Il Know-how politico potrebbe fare gola ad altri partiti. La grana toccherà sempre a Conte risolverla, perché non è affatto escluso che da qui a fine legislatura, senza nessuna prospettiva di rimettersi in gioco, deputati e senatori non decidano di fare le valigie e traslocare altrove. Sarebbe un doppio danno: in termini numerici per il peso specifico dei gruppi nelle decisioni, ma soprattutto in termini economici, perché un partito costa e i contributi degli eletti sono fondamentali per organizzare eventi e campagne elettorali e potrebbe non bastare l'apertura al 2 per mille per coprire le spese. Non è da scartare l'ipotesi che l'ex premier, svelando una parte del progetto, possa toccare anche l'argomento fondi: nei corridoi dei palazzi romani la cifra di cui si sente parlare di più è 3mila euro al mese, da versare sul nuovo conto del Movimento; al momento non ci sono conferme, ma non appare improbabile, soprattutto se con Rousseau si andrà alle carte bollate. A proposito della piattaforma, che smentisce ci sia stata consultazione degli iscritti, sempre da Conte si attendono novità sul negoziato: molti parlamentari al primo mandato, in maggioranza favorevoli a proseguire con l'Associazione di Davide Casaleggio, sperano in un accordo e in una nuova ripartenza, la vecchia guardia invece non vede l'ora di chiudere questo rapporto. 

Al Senato

L’Assemblea del Senato tornerà a riunirsi alle 9.30 per il confronto sulla relazione delle Commissioni Bilancio e Politiche UE sulla proposta di Piano nazionale di ripresa e resilienza. 

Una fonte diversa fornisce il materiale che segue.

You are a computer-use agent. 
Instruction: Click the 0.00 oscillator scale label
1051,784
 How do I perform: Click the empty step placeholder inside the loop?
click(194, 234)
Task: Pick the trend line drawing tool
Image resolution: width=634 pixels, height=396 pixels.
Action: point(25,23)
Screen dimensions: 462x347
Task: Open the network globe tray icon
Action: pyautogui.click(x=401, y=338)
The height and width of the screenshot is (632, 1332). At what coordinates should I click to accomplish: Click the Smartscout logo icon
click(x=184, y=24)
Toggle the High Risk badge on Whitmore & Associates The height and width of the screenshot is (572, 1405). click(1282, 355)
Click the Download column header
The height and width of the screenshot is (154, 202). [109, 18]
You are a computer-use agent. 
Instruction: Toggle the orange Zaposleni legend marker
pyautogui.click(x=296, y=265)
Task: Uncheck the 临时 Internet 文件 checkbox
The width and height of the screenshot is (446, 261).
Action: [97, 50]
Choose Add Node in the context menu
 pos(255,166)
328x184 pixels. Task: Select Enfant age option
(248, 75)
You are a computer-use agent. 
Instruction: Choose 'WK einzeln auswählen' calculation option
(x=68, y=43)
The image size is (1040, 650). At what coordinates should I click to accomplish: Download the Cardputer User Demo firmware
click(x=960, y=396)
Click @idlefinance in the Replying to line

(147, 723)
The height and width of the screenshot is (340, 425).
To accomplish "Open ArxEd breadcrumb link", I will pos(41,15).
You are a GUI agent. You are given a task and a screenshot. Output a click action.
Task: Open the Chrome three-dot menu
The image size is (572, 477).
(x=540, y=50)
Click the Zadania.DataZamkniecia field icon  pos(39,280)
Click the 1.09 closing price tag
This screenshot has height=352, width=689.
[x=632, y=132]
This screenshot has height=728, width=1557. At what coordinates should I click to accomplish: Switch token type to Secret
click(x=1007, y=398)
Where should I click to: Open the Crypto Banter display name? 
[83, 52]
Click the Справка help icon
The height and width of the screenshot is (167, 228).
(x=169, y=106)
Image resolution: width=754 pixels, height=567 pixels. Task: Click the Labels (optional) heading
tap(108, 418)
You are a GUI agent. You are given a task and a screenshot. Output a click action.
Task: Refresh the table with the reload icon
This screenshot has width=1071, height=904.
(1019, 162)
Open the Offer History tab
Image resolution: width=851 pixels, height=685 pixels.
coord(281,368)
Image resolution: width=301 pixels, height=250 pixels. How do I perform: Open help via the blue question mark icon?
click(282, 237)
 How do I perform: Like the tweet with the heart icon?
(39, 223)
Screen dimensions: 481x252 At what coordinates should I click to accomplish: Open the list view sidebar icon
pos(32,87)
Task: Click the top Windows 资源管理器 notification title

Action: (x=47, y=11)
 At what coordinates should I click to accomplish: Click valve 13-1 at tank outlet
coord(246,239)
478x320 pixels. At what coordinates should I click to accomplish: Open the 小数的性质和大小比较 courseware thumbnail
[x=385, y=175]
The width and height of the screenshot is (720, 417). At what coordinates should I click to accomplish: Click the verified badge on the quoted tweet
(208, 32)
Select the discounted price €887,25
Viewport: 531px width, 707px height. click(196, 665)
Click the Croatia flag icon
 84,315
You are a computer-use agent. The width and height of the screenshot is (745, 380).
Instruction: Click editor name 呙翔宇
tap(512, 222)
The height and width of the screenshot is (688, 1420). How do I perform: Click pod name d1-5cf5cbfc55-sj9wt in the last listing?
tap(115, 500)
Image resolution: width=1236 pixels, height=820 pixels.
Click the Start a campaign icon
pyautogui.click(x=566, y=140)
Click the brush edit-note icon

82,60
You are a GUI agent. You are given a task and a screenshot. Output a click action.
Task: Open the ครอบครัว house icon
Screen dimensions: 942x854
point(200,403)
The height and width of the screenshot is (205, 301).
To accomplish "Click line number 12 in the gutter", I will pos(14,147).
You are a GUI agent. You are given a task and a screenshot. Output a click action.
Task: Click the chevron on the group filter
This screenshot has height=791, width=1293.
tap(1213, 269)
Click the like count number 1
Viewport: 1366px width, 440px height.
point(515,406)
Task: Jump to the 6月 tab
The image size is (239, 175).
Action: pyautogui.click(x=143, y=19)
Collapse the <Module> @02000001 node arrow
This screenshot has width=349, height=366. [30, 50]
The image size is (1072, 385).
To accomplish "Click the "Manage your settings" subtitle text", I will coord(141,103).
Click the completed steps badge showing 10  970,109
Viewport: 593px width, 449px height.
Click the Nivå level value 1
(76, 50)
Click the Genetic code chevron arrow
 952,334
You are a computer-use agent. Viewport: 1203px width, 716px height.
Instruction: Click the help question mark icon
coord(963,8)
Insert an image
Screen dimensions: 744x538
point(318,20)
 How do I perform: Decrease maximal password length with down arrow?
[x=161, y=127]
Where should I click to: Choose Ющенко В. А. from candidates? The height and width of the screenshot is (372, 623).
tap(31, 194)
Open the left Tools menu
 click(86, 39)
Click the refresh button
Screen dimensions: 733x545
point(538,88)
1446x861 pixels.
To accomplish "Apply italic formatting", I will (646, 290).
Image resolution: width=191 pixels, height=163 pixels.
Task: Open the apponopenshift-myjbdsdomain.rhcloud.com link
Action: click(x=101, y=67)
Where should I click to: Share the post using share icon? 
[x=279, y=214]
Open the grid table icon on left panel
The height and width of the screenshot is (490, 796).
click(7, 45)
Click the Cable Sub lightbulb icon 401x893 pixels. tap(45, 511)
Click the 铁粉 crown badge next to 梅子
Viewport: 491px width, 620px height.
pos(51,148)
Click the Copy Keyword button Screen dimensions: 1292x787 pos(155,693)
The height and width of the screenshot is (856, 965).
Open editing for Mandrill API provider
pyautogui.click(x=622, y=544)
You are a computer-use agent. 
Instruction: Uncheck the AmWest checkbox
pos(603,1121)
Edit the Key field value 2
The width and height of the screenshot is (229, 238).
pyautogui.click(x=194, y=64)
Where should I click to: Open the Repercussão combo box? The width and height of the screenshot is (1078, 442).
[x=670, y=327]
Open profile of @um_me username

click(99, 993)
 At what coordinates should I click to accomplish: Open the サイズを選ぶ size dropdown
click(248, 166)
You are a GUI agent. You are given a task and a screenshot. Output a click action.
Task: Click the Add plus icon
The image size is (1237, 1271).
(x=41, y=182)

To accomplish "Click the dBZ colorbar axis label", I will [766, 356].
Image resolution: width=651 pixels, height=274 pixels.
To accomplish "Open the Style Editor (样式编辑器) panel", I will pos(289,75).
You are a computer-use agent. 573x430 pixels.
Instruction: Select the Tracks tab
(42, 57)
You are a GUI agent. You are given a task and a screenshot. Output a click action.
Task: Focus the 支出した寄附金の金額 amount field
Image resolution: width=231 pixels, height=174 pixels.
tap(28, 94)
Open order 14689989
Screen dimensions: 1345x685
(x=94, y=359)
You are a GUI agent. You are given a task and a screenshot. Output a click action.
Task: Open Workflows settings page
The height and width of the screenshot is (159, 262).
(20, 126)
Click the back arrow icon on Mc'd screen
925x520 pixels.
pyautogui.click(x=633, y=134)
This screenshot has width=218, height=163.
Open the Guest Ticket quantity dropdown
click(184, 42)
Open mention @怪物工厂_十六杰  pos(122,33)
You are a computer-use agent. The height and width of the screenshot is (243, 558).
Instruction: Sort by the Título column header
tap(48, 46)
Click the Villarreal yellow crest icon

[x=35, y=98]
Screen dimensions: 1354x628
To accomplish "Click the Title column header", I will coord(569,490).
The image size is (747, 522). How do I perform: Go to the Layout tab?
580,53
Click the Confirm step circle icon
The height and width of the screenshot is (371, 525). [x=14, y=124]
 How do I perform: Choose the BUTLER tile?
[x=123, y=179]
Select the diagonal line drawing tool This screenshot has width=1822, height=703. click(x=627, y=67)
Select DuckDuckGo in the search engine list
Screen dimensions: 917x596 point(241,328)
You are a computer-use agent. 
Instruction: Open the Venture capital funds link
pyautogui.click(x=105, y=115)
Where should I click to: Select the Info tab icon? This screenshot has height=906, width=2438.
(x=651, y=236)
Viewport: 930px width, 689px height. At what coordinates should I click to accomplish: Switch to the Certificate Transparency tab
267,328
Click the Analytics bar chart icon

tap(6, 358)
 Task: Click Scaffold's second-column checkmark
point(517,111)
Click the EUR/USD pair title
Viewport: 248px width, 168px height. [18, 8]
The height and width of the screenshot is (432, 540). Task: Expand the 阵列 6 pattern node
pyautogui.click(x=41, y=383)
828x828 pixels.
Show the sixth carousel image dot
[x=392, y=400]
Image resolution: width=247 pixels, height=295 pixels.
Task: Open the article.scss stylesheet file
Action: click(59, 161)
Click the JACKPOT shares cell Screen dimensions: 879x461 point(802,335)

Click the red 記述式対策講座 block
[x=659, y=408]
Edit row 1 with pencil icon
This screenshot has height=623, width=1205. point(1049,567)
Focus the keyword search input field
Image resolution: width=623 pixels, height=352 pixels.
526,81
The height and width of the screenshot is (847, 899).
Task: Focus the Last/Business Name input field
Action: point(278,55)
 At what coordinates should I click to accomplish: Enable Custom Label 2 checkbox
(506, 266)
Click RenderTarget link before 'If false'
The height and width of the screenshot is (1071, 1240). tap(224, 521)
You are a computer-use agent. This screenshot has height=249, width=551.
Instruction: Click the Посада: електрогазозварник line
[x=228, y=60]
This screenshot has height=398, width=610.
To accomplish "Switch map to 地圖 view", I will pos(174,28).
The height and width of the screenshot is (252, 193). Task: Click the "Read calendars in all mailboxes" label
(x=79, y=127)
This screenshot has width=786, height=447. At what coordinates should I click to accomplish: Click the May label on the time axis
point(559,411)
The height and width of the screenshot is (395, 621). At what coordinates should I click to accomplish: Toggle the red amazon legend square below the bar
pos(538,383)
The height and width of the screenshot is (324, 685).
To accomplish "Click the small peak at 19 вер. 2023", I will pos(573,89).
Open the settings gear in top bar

Per quanto riguarda le Commissioni, la Affari Costituzionali svolgerà diverse audizioni sull’equilibrio di genere nelle cariche pubbliche. La Istruzione, con la Sanità, svolgerà delle audizioni sull’ impatto della didattica digitale integrata (DDI) sui processi di apprendimento e sul benessere psicofisico degli studenti. La Agricoltura riprenderà il ciclo di audizioni sulla disciplina del settore florovivaistico e sulle problematiche inerenti alla crisi delle filiere agricole causate dall’emergenza da COVID-19.

 

Alla Camera

L’Aula della Camera tornerà a riunirsi alle 9-00 per l’esame della legge europea 2019-2020. La maggior parte delle Commissioni nella giornata di oggi non si riuniranno.